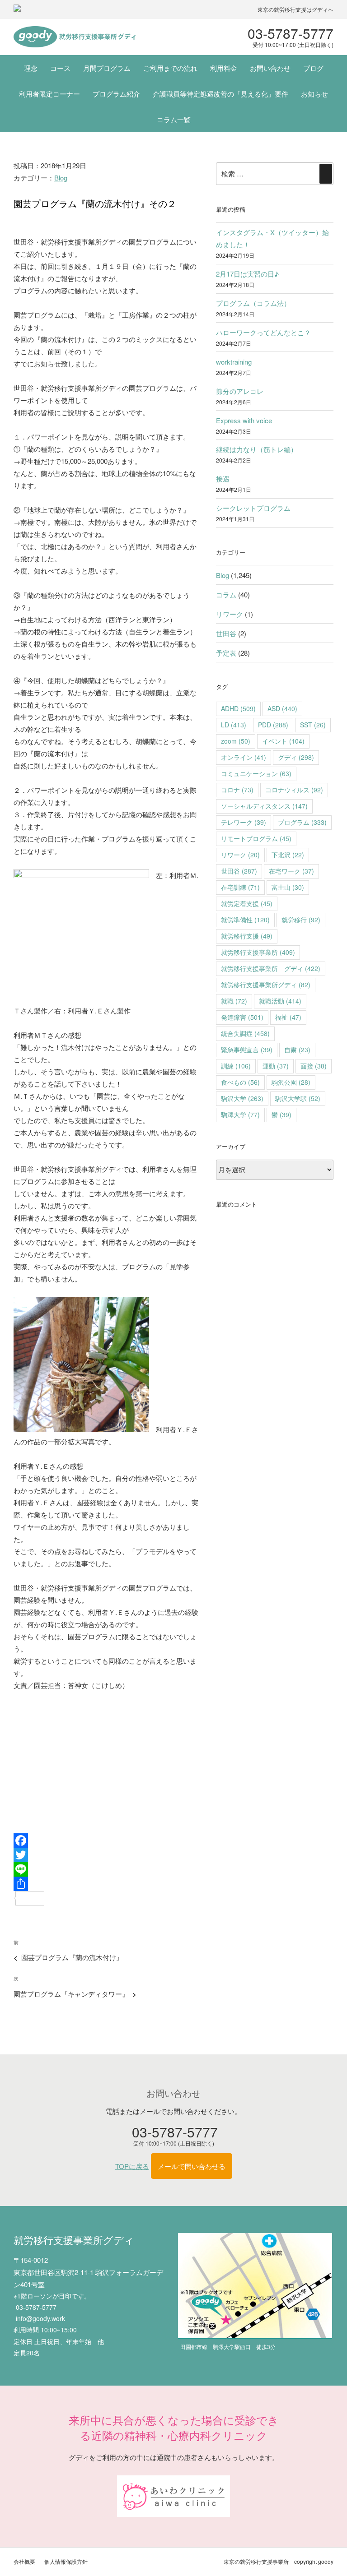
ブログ (313, 68)
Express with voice (244, 420)
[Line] (106, 1869)
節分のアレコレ (239, 391)
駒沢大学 (242, 1098)
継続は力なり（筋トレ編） (256, 449)
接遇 (223, 478)
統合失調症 (245, 1033)
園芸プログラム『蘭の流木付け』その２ (95, 203)
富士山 (288, 887)
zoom (235, 740)
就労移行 (300, 919)
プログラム (302, 822)
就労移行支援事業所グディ (265, 984)
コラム (226, 594)
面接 (313, 1065)
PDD (273, 724)
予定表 (226, 652)
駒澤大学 (240, 1114)
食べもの (240, 1082)
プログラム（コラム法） (253, 303)
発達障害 (242, 1017)
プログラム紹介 (116, 93)
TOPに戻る (132, 2166)
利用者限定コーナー (49, 93)
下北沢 (288, 854)
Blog (60, 177)
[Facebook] (106, 1840)
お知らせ (314, 93)
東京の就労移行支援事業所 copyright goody (278, 2561)
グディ (296, 757)
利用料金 (223, 68)
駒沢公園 (291, 1082)
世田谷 (226, 633)
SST (313, 724)
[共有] (106, 1884)
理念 (31, 68)
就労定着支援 (246, 903)
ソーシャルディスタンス (264, 805)
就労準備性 (245, 919)
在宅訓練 (240, 887)
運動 (276, 1065)
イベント (283, 740)
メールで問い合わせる (191, 2166)
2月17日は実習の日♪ (247, 273)
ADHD (238, 708)
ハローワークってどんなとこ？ (263, 332)
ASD (282, 708)
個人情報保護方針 (66, 2561)
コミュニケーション (256, 773)
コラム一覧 (174, 119)
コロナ (237, 789)
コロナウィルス (294, 789)
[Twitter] (106, 1855)
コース (60, 68)
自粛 (297, 1049)
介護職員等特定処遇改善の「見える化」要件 (220, 93)
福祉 (288, 1017)
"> (75, 37)
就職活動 (280, 1000)
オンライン (243, 757)
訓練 (236, 1065)
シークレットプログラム (253, 508)
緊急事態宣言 (246, 1049)
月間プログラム (107, 68)
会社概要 (24, 2561)
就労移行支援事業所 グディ (270, 968)
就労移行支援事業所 (258, 952)
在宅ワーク (291, 870)
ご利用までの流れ (170, 68)
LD (233, 724)
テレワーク (243, 822)
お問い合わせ (270, 68)
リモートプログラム (256, 838)
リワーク (229, 614)
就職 (234, 1000)
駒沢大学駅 (297, 1098)
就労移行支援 (246, 935)
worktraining (234, 361)
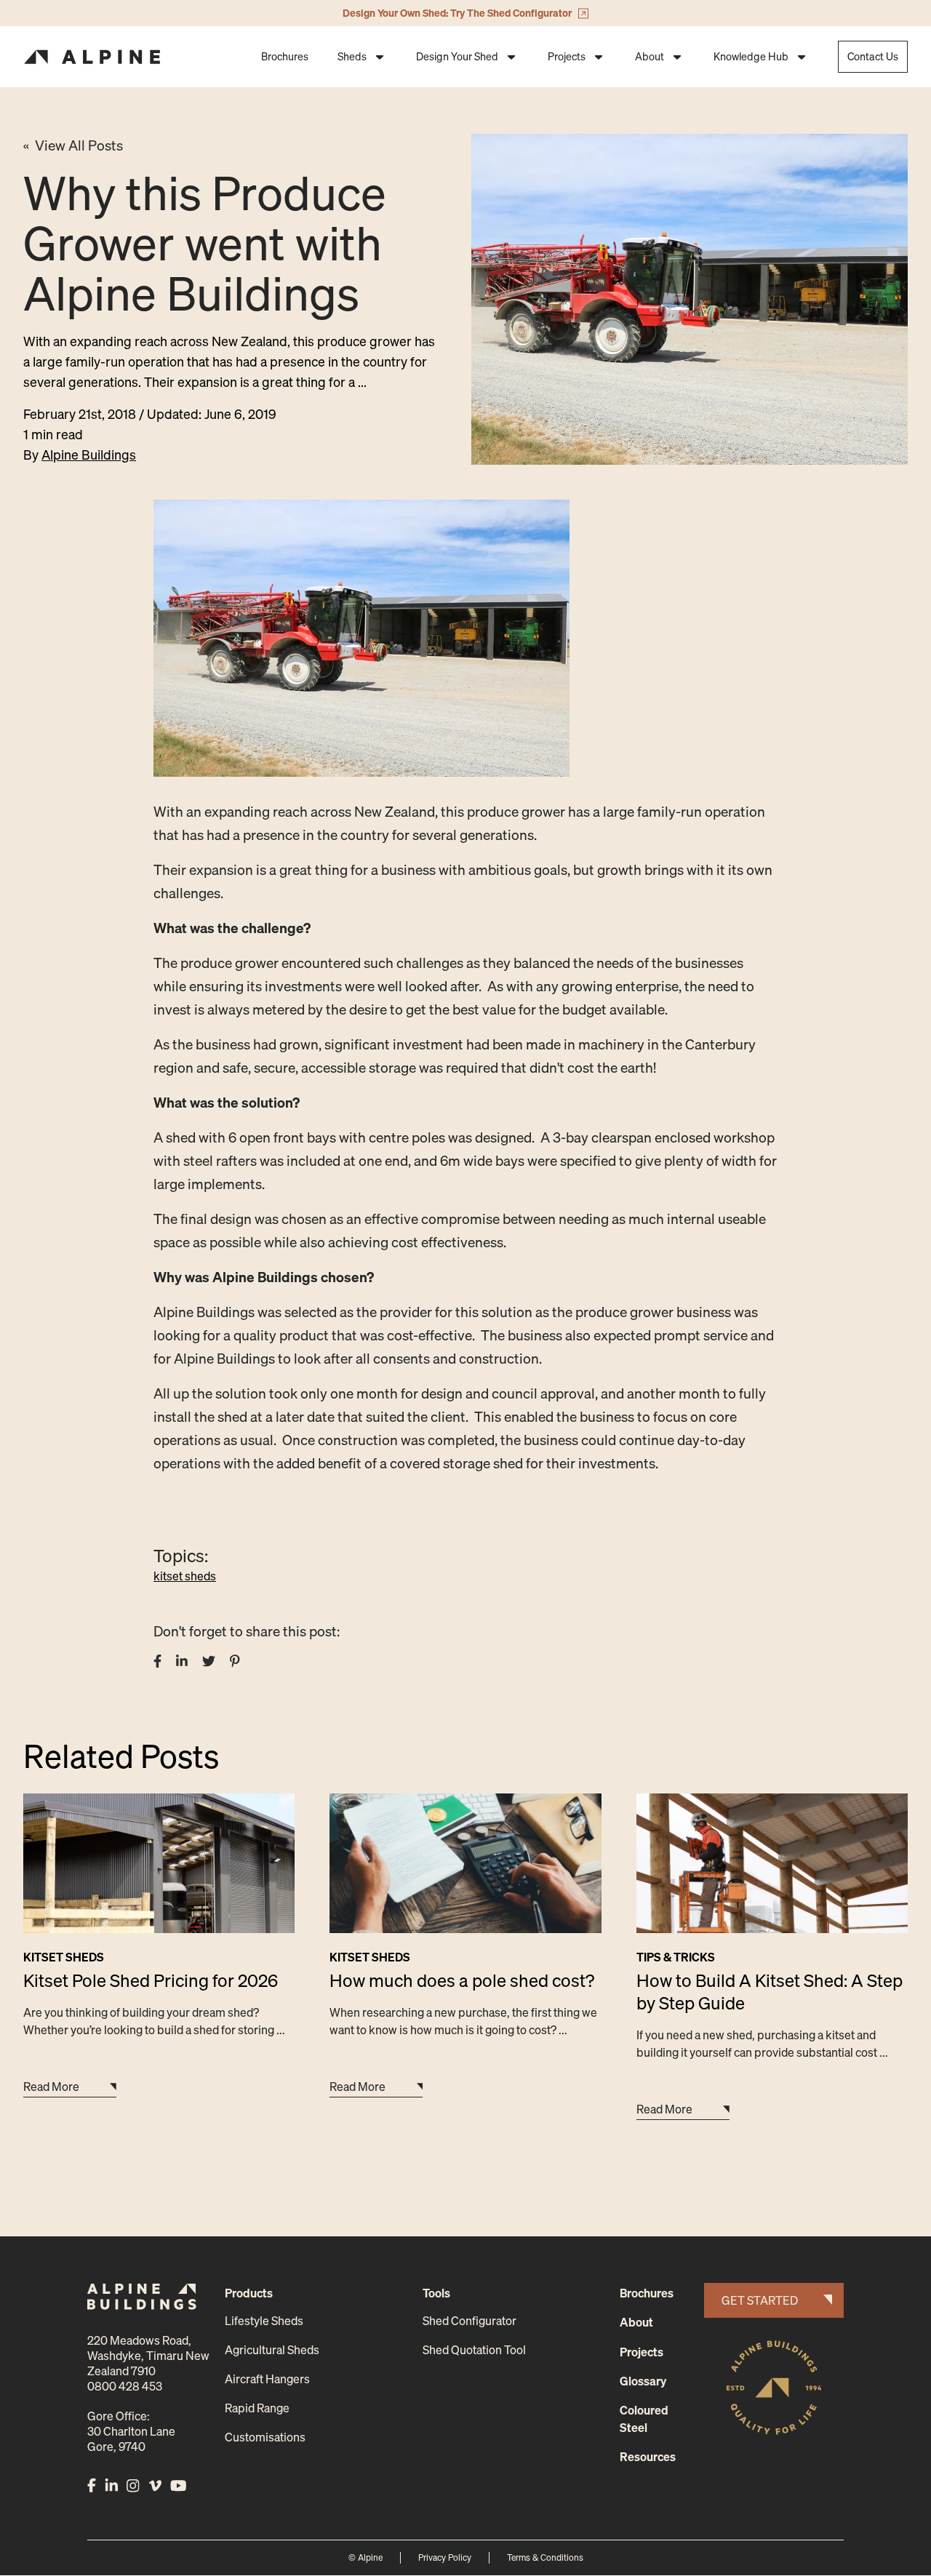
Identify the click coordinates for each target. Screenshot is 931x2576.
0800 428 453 (124, 2386)
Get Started (760, 2300)
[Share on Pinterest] (235, 1661)
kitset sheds (184, 1576)
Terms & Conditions (545, 2557)
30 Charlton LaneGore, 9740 (131, 2439)
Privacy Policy (444, 2557)
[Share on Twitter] (208, 1661)
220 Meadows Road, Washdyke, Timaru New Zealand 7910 (148, 2355)
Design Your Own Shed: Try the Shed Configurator (457, 13)
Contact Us (872, 56)
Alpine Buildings (88, 454)
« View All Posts (73, 145)
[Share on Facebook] (157, 1661)
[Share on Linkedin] (182, 1661)
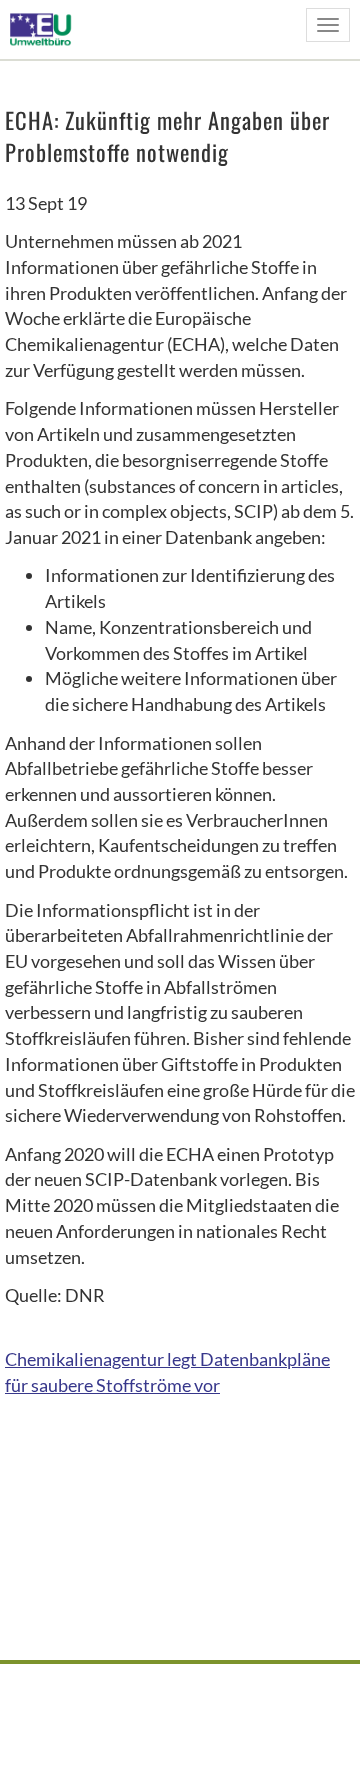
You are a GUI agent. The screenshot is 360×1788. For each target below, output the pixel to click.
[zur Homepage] (46, 28)
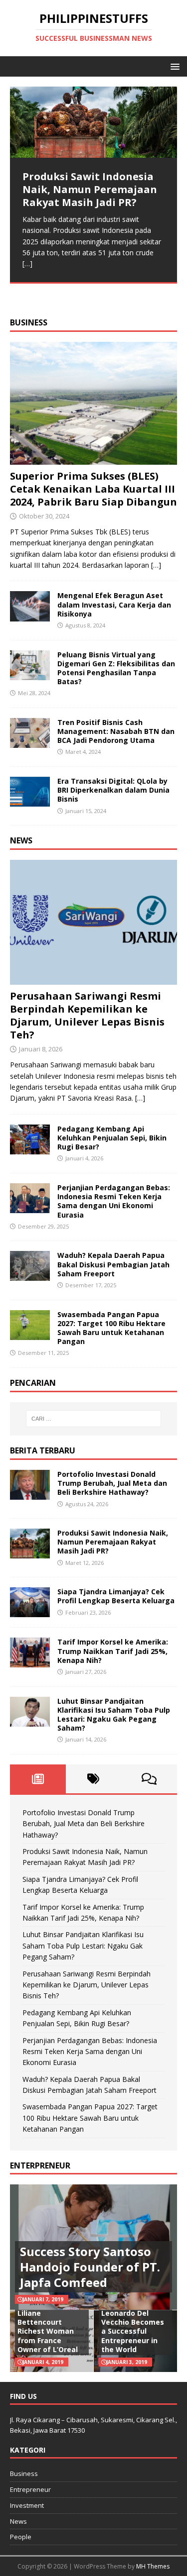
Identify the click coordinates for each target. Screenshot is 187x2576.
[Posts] (38, 1778)
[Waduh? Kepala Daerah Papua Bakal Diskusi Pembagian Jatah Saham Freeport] (30, 1275)
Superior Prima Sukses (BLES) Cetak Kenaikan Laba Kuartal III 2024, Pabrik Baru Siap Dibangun (93, 489)
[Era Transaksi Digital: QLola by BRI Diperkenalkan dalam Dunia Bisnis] (30, 801)
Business (28, 322)
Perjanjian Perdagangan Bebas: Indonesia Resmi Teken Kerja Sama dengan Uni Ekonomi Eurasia (113, 1201)
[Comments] (149, 1778)
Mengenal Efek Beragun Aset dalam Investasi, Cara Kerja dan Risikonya (114, 604)
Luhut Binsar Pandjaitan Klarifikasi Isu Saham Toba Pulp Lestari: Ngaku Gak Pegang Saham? (113, 1714)
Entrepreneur (30, 2489)
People (20, 2536)
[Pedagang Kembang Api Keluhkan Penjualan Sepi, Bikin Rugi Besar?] (30, 1148)
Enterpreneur (40, 2165)
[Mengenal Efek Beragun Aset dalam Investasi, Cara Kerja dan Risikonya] (30, 615)
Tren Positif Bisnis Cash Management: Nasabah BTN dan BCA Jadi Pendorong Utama (116, 731)
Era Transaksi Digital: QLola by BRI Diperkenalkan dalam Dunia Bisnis (113, 790)
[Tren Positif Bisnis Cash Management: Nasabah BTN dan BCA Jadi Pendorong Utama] (30, 742)
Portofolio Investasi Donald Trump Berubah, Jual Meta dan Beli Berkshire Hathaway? (112, 1483)
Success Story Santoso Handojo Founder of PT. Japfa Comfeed (90, 2266)
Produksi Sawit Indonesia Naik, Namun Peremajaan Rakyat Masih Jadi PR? (112, 1541)
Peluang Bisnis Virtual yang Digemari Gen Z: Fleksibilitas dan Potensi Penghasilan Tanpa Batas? (116, 668)
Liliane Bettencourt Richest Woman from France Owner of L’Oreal (47, 2331)
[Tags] (94, 1778)
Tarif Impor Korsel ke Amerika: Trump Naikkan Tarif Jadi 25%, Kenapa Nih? (112, 1650)
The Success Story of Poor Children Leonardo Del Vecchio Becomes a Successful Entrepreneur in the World (134, 2322)
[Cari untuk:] (93, 1418)
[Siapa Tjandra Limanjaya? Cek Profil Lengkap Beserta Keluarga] (30, 1611)
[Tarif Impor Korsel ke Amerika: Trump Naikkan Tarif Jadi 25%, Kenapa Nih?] (30, 1661)
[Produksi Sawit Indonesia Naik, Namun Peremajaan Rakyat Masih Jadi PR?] (93, 122)
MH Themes (153, 2566)
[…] (27, 263)
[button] (173, 66)
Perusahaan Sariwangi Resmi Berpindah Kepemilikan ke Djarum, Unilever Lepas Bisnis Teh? (87, 1015)
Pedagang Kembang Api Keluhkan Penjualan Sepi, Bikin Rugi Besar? (112, 1137)
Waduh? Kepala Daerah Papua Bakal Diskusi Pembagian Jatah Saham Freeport (113, 1264)
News (21, 840)
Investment (27, 2505)
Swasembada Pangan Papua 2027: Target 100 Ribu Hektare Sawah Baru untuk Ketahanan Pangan (111, 1328)
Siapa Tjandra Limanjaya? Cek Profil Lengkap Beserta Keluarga (116, 1596)
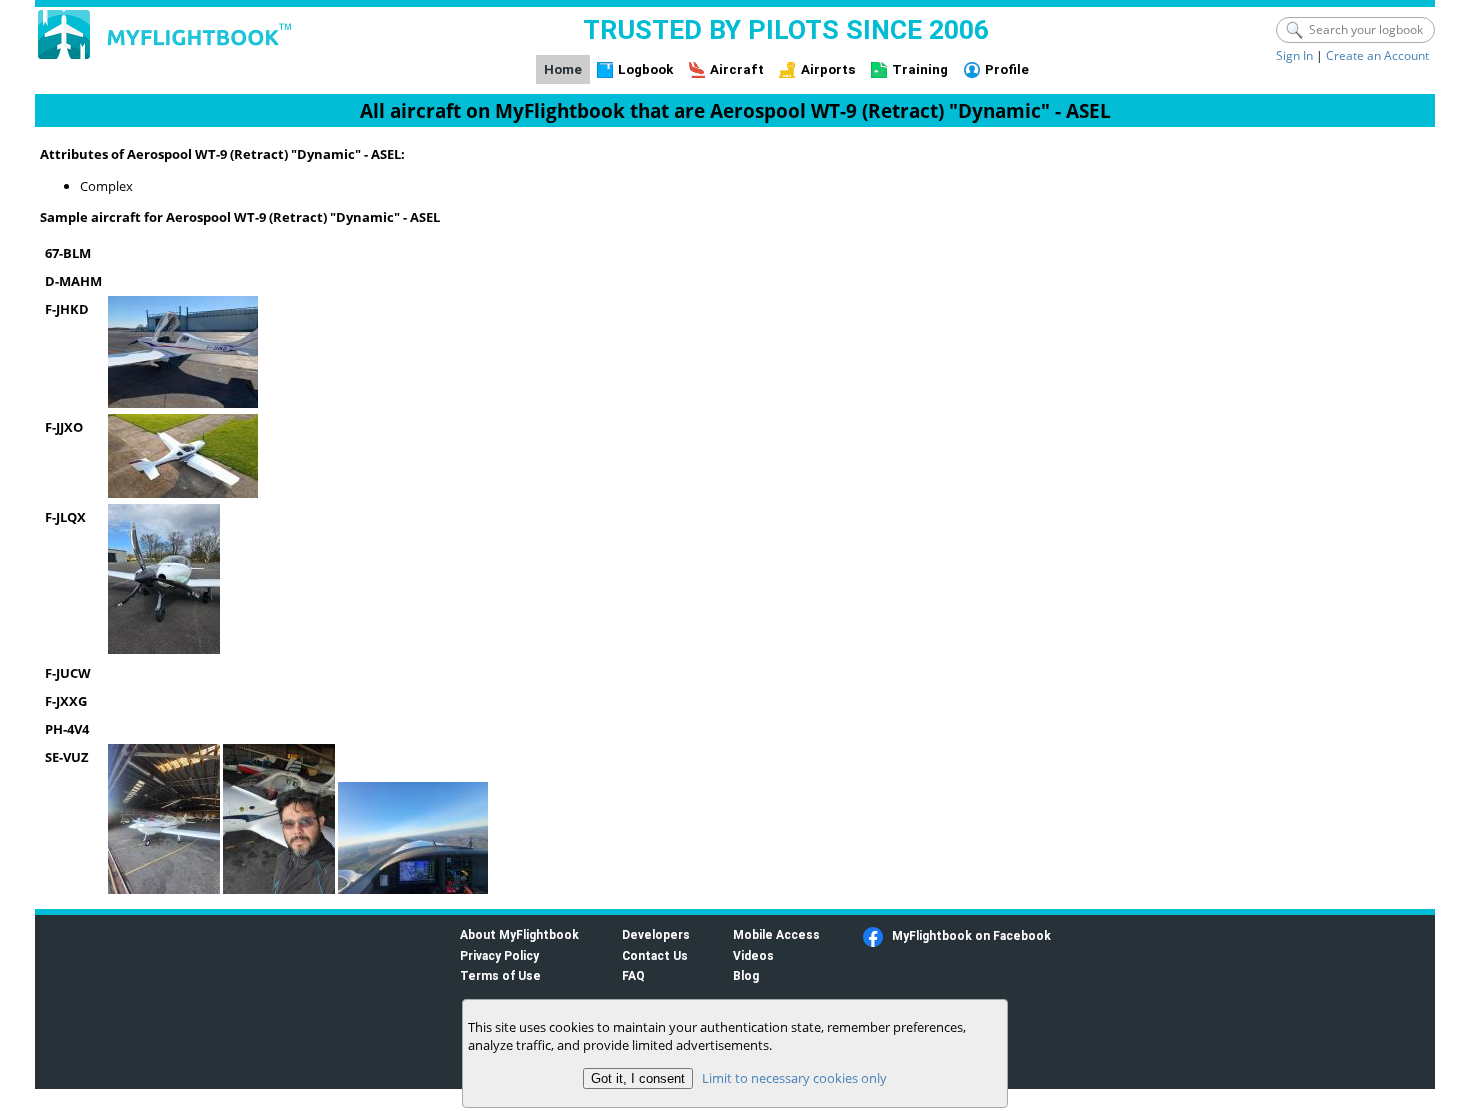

** PROBLEM TO SOLVE **
From the data above, output only the lines between the line containing "Utama (116, 731)" and the line containing "[Tarif Impor Korsel", inclusive, exactly as written.

** EXERCISE RESULT **
Tren Positif Bisnis Cash Management: Nasabah BTN dan BCA Jadi Pendorong Utama (116, 731)
Era Transaksi Digital: QLola by BRI Diperkenalkan dalam Dunia Bisnis (113, 790)
[Tren Positif Bisnis Cash Management: Nasabah BTN dan BCA Jadi Pendorong Utama] (30, 742)
Portofolio Investasi Donald Trump Berubah, Jual Meta dan Beli Berkshire Hathaway? (112, 1483)
Success Story Santoso Handojo Founder of PT. Japfa Comfeed (90, 2266)
Produksi Sawit Indonesia Naik, Namun Peremajaan Rakyat Masih Jadi PR? (112, 1541)
Peluang Bisnis Virtual yang Digemari Gen Z: Fleksibilitas dan Potensi Penghasilan Tanpa Batas? (116, 668)
Liliane Bettencourt Richest Woman from France Owner of L’Oreal (47, 2331)
[Tags] (94, 1778)
Tarif Impor Korsel ke Amerika: Trump Naikkan Tarif Jadi 25%, Kenapa Nih? (112, 1650)
The Success Story of Poor Children Leonardo Del Vecchio Becomes a Successful Entrepreneur in the World (134, 2322)
[Cari untuk:] (93, 1418)
[Siapa Tjandra Limanjaya? Cek Profil Lengkap Beserta Keluarga] (30, 1611)
[Tarif Impor Korsel ke Amerika: Trump Naikkan Tarif Jadi 25%, Kenapa Nih?] (30, 1661)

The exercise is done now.